Business / Economy
Zimbabwe import bill drops by 27%
05 Sep 2016 at 06:43hrs | Views
ZIMBABWE'S import bill for the first seven months of the year has dropped by 21 percent due to a number of factors including policy interventions to restrict imports.
Latest figures from the Zimbabwe National Statistics Agency (Zimstat) show that Zimbabwe's import bill has dropped to $2,89 billion from $3,62 billion during the same period last year.
Total exports during the period under review were at $1.3 billion, dropping by 10.2 percent from $1.45 billion in 2015.
The data further shows that on month-on-month, imports for July declined by 8,09 percent to $394,83 million from the June rate of $429,58 million.
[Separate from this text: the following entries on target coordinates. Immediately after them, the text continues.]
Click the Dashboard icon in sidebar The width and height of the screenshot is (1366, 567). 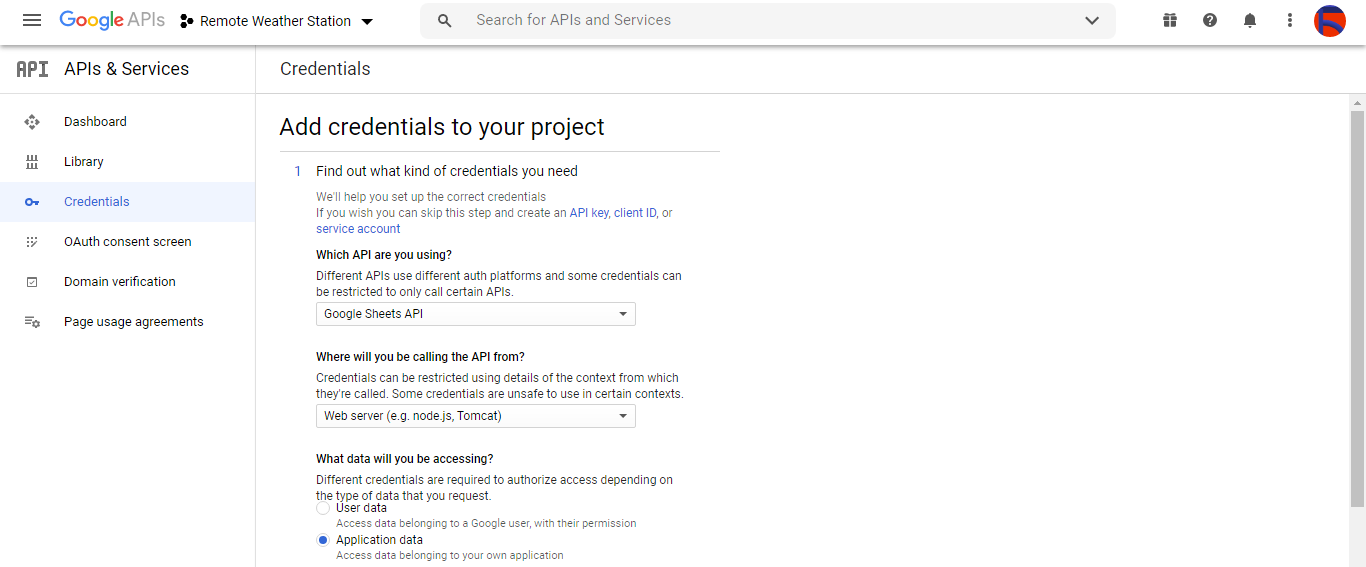pyautogui.click(x=32, y=122)
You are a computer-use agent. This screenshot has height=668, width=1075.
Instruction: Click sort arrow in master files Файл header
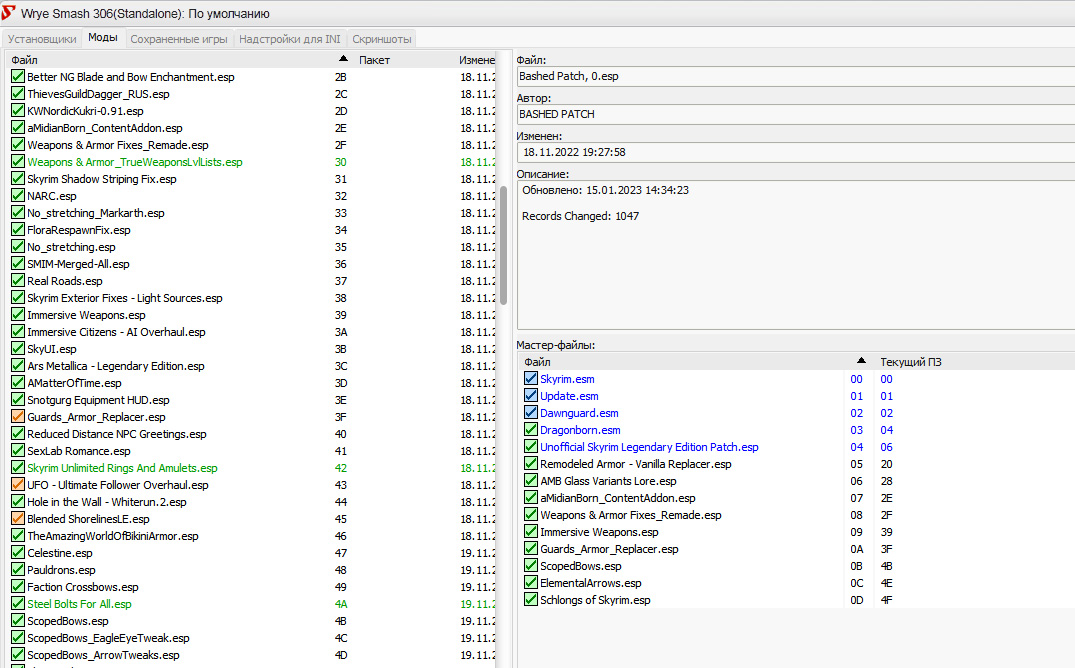861,361
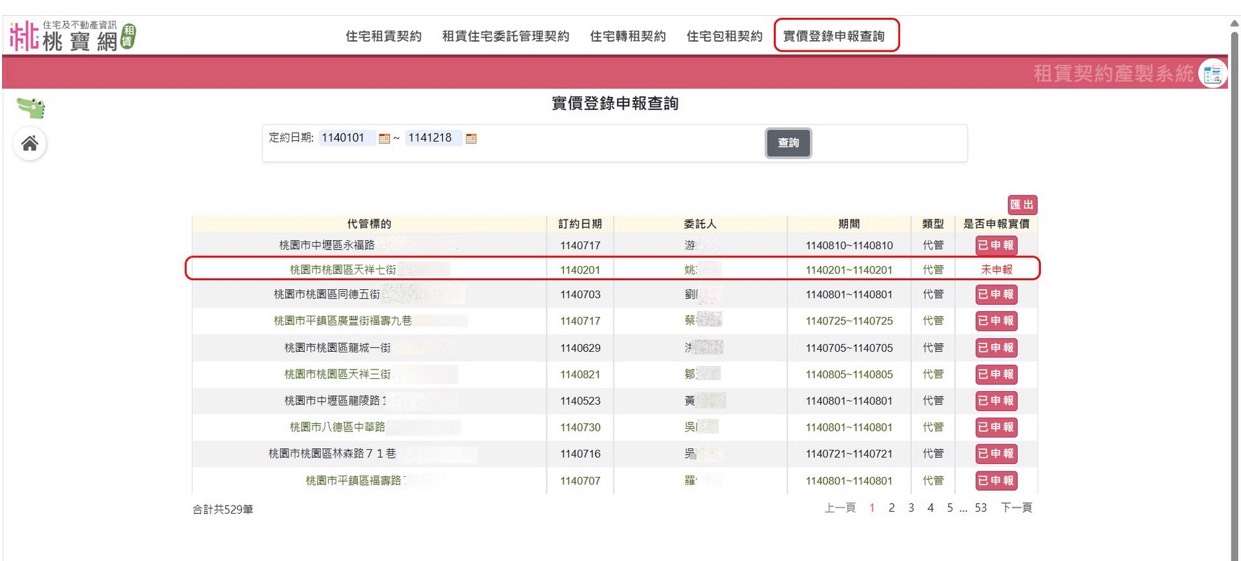Click the green crocodile mascot icon
The width and height of the screenshot is (1241, 561).
pyautogui.click(x=31, y=107)

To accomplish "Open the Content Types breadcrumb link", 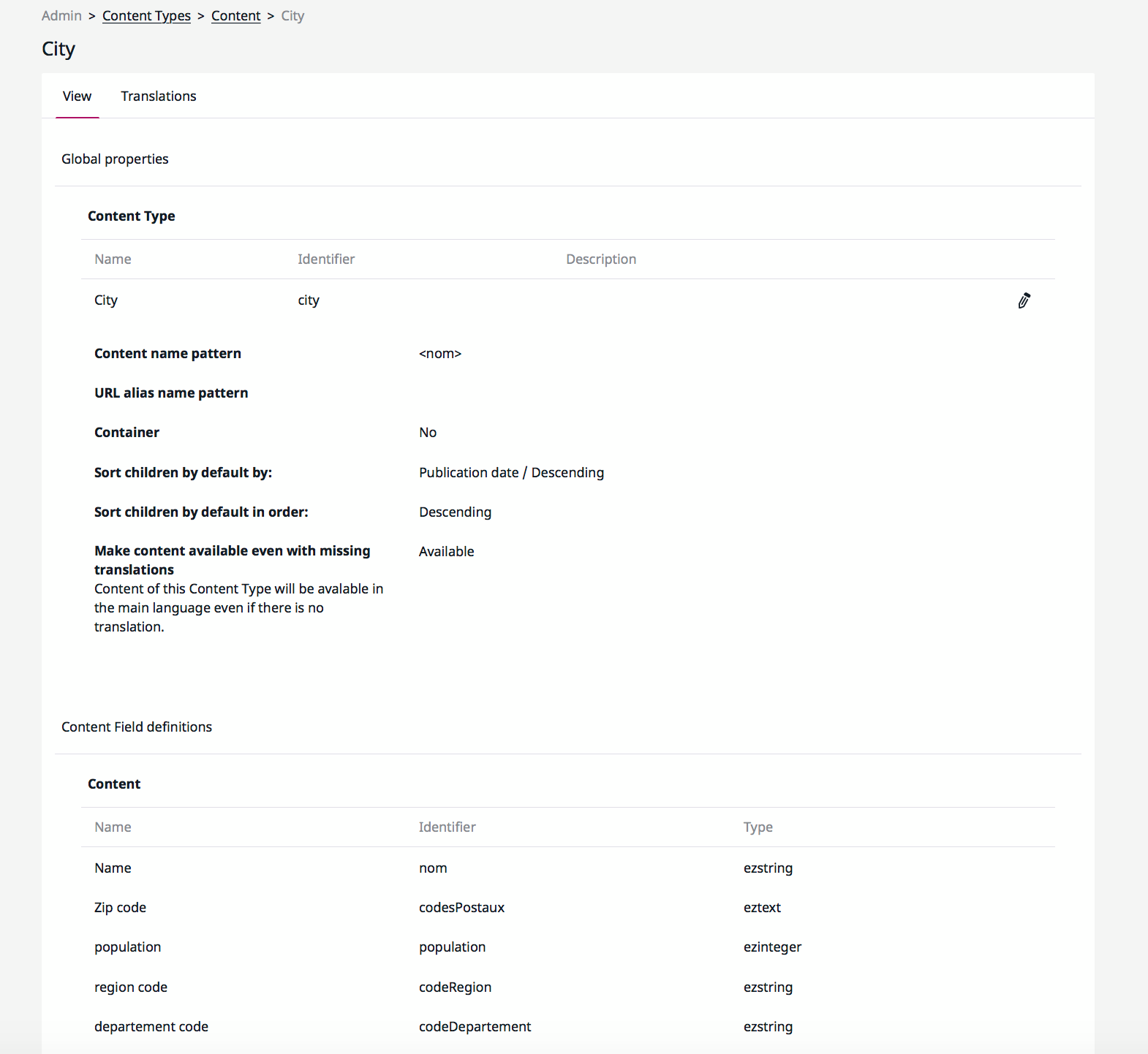I will pos(146,16).
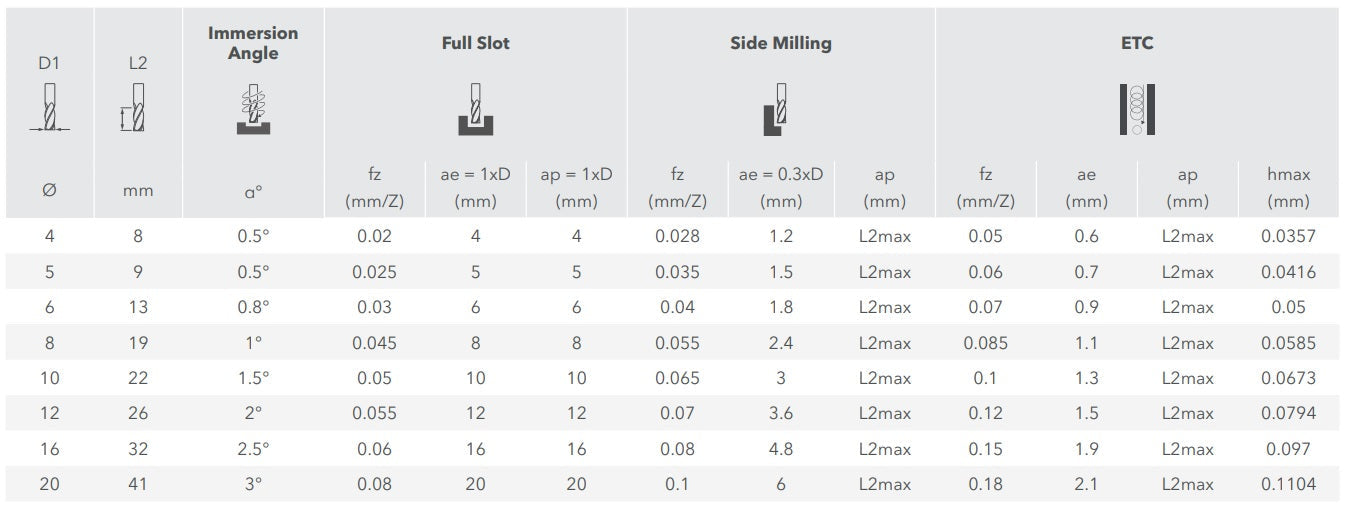Click the hmax (mm) column header

(1288, 187)
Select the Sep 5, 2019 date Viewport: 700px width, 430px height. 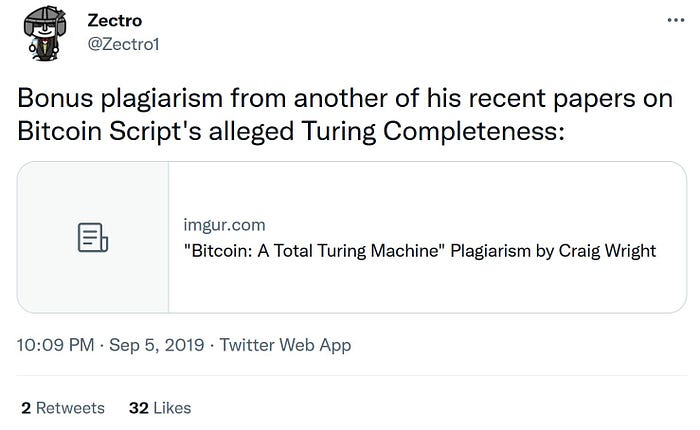157,345
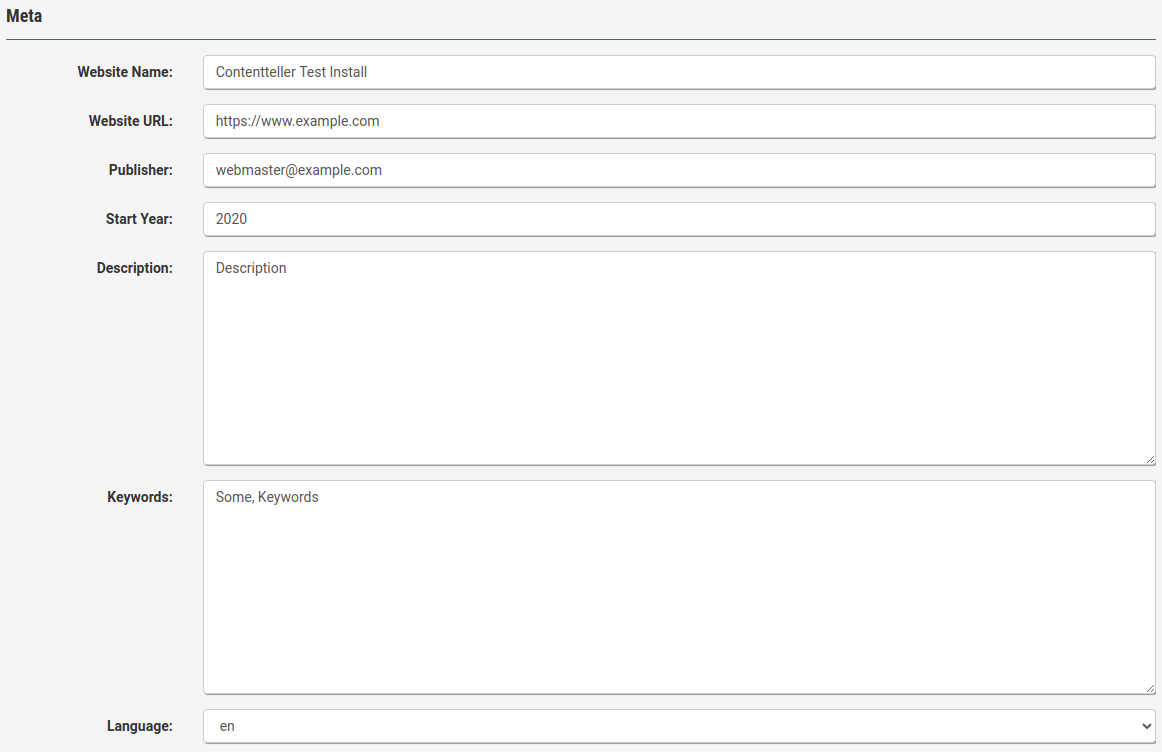The image size is (1162, 752).
Task: Click the 'Keywords:' field label
Action: [140, 497]
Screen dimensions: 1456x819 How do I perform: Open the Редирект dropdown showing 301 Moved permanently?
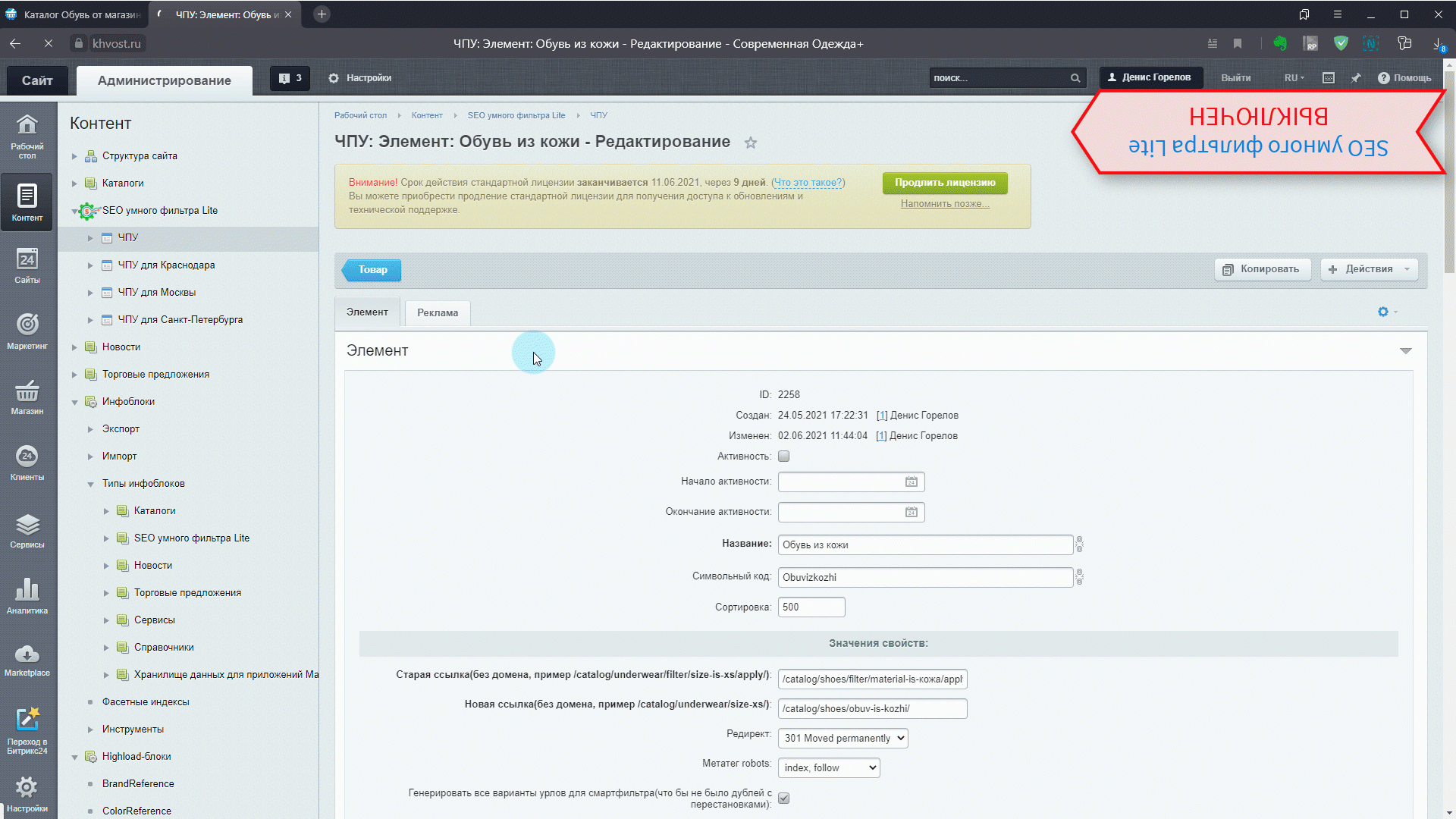(x=842, y=738)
Since the liberalisation of the economy in February 2009, Zimbabwe has been grappling to tame the high import bill as the country continued to encounter the influx of imported products.
The Government has promulgated Statutory Instrument 64 of 2016, which seeks to remove several goods from the Open General Import Licence as a measure to deal with the influx of imported products.
SI 64/2016 restricts the importation of certain products such as coffee creamer, camphor cream, white petroleum jellies, body lotions, builders' ware like wheel barrows as well as iron or steel products among others as the Government feels local industry has capacity to produce them.
According to the Confederation of Zimbabwe Industries (CZI) 2015 manufacturing sector survey report, capacity utilisation was at 34,3 percent due to a number of factors.
For example, the manufacturing sector highlighted in the report that the local manufacturing sector was failing to boost production to competitive levels owing to liquidity crunch as well as stiff competition from imported products.
Industry and Commerce Deputy Minister Mrs Chiratidzo Mabuwa is on record saying importers' compliance to the Consignment Based Conformity Assessment (CBCA) programme "significantly" increased to 58 percent in June.
CBCA was implemented on March 1, 2016 by the Government through the Ministry of Industry and Commerce as a measure of curbing the influx of substandard and hazardous goods in the country as well as creating a level playing field for local industry.